Bagian 8

5.8K 272 2
                                    

Langkah kaki Aldi tak kudengar lagi, membuat dada ini semakin sesak. Nyatanya, dia memilih pergi tak menghiraukan hatiku yang berdarah-darah. Tangisku kian pilu merasakan duka bertubi ini. Memikirkan suami di kamar dengan wanita lain saja rasanya begitu perih, bukannya luka ini dia balut malah dia siram dengan air garam. Perih.

Tubuhku luruh di lantai. Entah berapa lama aku larut dalam kepedihan ini. Temaram lampu jalanan mulai menerangi.

Kuputuskan untuk bangkit, menata hati yang kepingannya terinjak sadis oleh suami sendiri. Kutatap Alisa yang masih damai dalam mimpinya, perlahan senyum tersungging di bibirku. Hanya gadisku ini pelipur laraku. Namun buliran hangat itu kembali membanjiri pipi.
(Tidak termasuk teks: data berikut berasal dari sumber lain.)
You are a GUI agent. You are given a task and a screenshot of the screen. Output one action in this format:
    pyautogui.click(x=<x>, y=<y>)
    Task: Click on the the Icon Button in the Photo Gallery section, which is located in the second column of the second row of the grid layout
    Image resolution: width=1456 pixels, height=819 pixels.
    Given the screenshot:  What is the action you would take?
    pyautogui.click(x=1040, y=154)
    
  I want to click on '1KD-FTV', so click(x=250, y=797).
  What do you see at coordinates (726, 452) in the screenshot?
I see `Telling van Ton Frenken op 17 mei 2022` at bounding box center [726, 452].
Terdengar langkah kaki menaiki tangga. Segera kuhapus air mata menyedihkan ini. Aku tak ingin terlihat mengenaskan oleh siapapun. Kulangkahkan kaki ke kamar mandi, kubasuh wajah dan kupoles sedikit makeup untuk menutupi sembabnya.

Langkahku terhenti ketika membuka pintu kamar mandi melihat sosok tinggi tegap sedang berdiri menatapku. Wajahnya begitu sendu. Ingin kumenghambur ke dada bidangnya tapi aku tak bisa. Sekuat tenaga logikaku menahan. Namun mataku tak mampu lagi menahan genangan yang ingin segera tertumpah.

Melihatku menyedihkan seperti ini dia langsung merengkuhku, "Maafkan aku! Maafkan aku kembali menyakitimu."

Tangisku pecah dalam pelukannya. Kutumpahkan segala lara yang begitu menyesakkan dada. Tak kupedulikan suara tangis yang memalukan memenuhi ruangan ini. Dengan sabar dia menungguku tenang, membelai rambutku dan mengucup puncaknya.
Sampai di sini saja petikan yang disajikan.